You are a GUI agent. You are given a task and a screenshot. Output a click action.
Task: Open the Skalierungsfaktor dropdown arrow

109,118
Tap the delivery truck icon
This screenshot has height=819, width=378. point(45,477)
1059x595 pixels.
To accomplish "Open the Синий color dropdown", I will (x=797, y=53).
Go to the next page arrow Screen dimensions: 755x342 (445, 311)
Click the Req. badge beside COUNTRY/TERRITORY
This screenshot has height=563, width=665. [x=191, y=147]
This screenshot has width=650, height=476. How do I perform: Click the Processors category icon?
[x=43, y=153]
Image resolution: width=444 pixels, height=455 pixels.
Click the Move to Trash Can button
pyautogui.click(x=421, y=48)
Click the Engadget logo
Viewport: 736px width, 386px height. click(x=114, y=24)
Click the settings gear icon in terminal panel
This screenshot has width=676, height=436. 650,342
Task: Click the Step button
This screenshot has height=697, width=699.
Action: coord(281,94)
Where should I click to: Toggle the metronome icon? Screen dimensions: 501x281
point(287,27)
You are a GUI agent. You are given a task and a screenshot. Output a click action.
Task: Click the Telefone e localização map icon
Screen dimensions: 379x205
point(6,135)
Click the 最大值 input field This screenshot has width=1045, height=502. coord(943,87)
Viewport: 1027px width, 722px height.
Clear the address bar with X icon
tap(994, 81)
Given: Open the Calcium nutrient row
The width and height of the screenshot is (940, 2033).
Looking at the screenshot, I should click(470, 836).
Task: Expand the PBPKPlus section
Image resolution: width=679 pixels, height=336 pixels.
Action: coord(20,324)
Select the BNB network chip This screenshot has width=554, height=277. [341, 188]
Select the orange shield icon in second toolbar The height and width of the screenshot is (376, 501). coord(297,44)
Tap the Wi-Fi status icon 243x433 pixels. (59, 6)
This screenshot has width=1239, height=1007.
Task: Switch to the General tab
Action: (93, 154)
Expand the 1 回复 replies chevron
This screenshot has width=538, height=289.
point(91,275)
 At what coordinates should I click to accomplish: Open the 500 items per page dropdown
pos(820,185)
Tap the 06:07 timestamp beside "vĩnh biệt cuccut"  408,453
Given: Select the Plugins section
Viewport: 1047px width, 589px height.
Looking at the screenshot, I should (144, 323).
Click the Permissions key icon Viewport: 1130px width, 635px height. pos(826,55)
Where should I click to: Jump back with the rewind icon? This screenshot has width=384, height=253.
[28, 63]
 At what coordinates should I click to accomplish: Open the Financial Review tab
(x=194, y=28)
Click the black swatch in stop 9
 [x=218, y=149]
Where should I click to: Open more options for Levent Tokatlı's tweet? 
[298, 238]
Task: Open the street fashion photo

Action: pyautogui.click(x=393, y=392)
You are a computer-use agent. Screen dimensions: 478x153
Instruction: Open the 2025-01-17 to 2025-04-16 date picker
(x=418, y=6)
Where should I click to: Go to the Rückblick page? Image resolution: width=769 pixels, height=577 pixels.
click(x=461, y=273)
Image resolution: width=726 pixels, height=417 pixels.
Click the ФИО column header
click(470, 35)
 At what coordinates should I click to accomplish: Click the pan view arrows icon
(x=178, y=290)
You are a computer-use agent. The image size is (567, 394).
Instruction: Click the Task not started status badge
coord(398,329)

#### WHAT THE EXERCISE ASKS
Search the material above for the string "Select", and copy every line in which it turns up.

#### SOLUTION FOR THIS EXERCISE
Select the BNB network chip This screenshot has width=554, height=277. [341, 188]
Select the orange shield icon in second toolbar The height and width of the screenshot is (376, 501). coord(297,44)
Given: Select the Plugins section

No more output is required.